When aspects of publication ethics are particularly fast-moving or controversial COPE cannot always provide detailed guidance. The COPE discussion documents aim to stimulate discussion rather than tell editors what to do. We hope that, by raising the issues, we can contribute to the debate within the scholarly publishing community and work towards agreement or definition of difficult problems.
Forum Discussion documents
In a new undertaking for the COPE Forum, a specific topic will be discussed at the start of each quarterly COPE Forum meeting. As well as those at the virtual meetings, people unable to take part in the meetings can comment via the COPE website in advance.
COPE Forum 26 February 2018: Expressions of concern
How should journals use expressions of concern? They are “used to raise awareness to a possible problem in an article”. They are a relatively new, rare, and non-standardized type of editorial notice compared to corrections or retractions and “considerable differences in policy and practice remain between journals”. Journals are grappling with when expressions of concern are appropriate and what happens if the concerns are later found not to be valid.
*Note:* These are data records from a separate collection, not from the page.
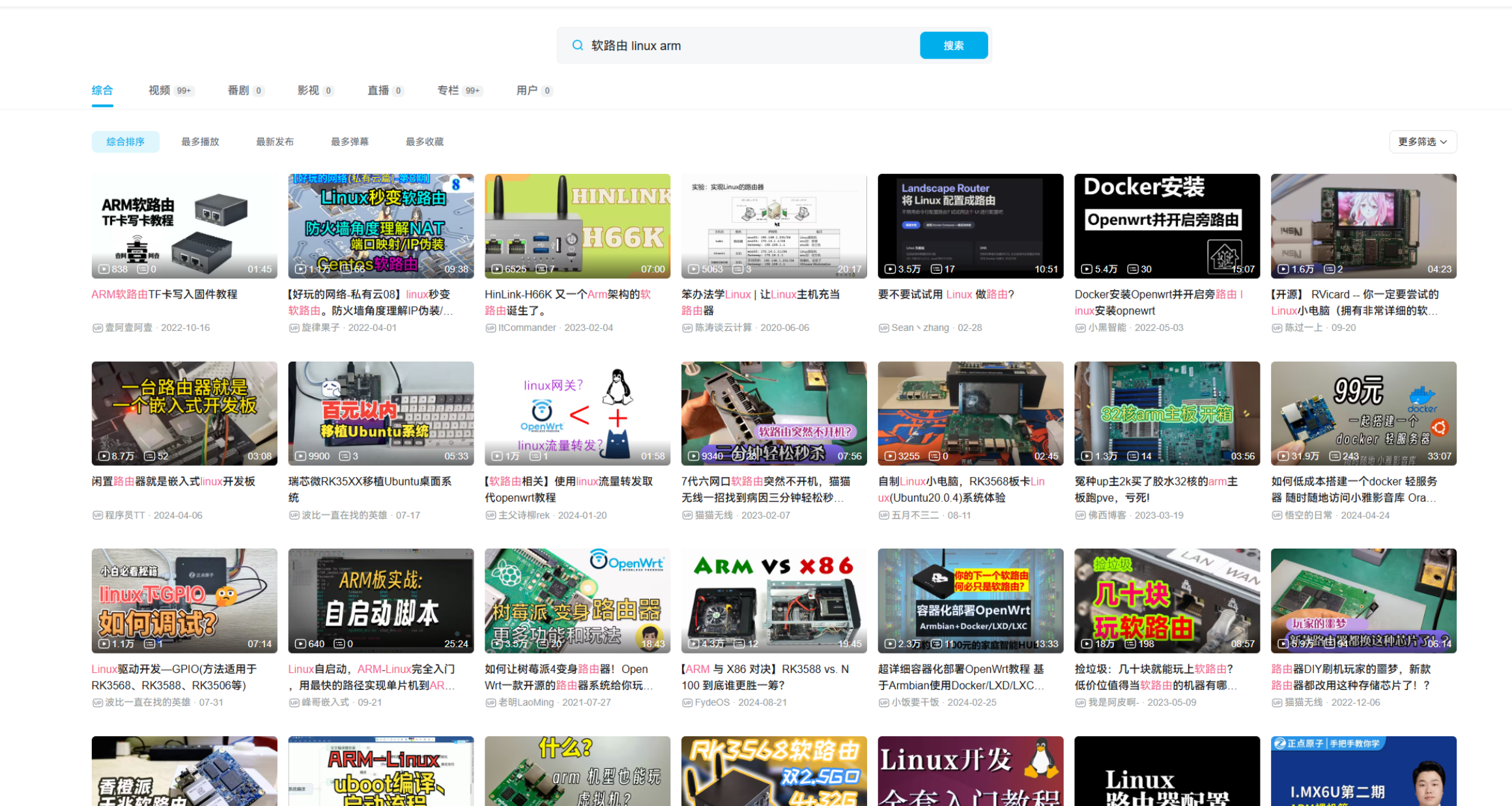Image resolution: width=1512 pixels, height=806 pixels.
Task: Select 综合排序 sort option
Action: coord(125,141)
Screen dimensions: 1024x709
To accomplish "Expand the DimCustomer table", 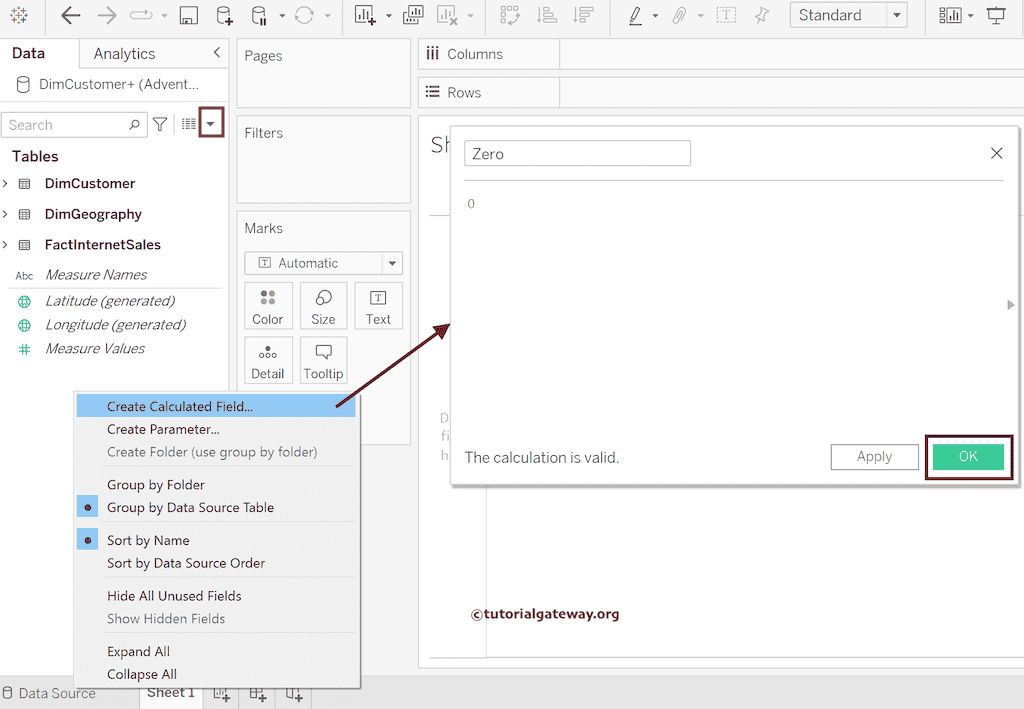I will pos(6,184).
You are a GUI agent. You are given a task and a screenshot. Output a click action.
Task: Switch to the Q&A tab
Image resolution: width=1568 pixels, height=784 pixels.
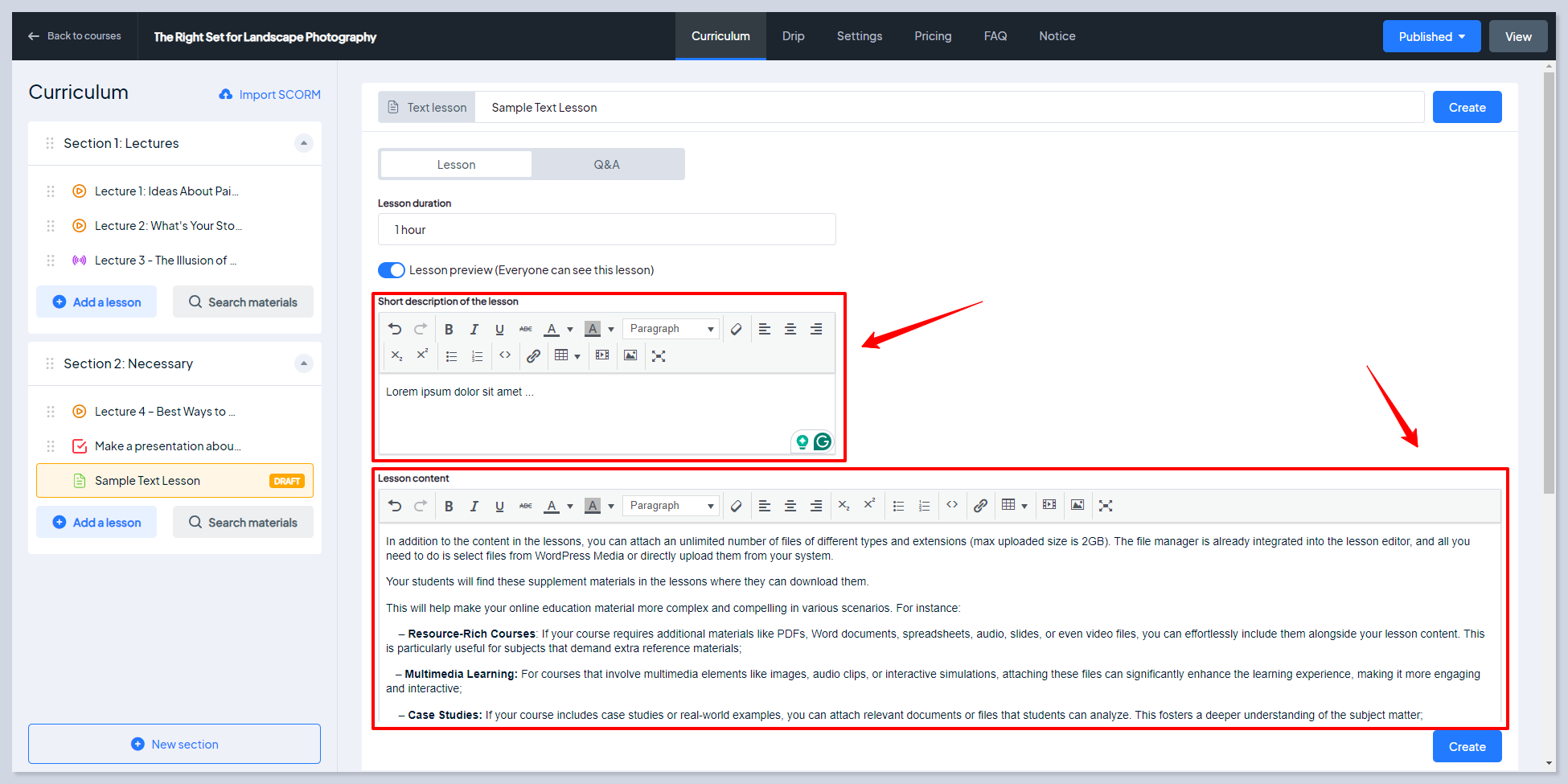[x=606, y=165]
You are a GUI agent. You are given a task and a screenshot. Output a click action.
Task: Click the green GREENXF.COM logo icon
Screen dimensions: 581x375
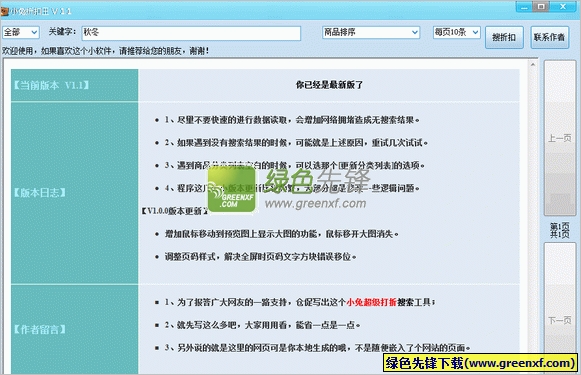coord(232,189)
COPE Forum 10 June 2015: Prior publication and theses
Research higher degree theses have traditionally been seen as part of the scholarly communications chain, and have been made available by university libraries in print and, latterly, online via institutional repositories. The issue we seek to address is whether or not work already publicly available in a thesis (whether in print or online, although the concern is primarily around online) is seen as “prior publication” by journals and rejected for that reason. The perception drives behaviour so that, where students/supervisors have a choice, they will decline open access or seek a lengthy embargo because they fear publishers will refuse to publish work that has arisen from the thesis.
COPE Forum 23 September 2014: Standard retraction form
Hervé Maisonneuve, Université de Lyon, France, suggested “a standard retraction form” as the topic for discussion at this Forum. A copy of the form can be downloaded here. Retractions are often used as a proxy for publication quality. Retractions have been studied with cohorts of various sizes over differing time periods. Time after time these studies have pointed out that there is often no clearly stated reason for retraction and when given these reasons are often lacking in detail.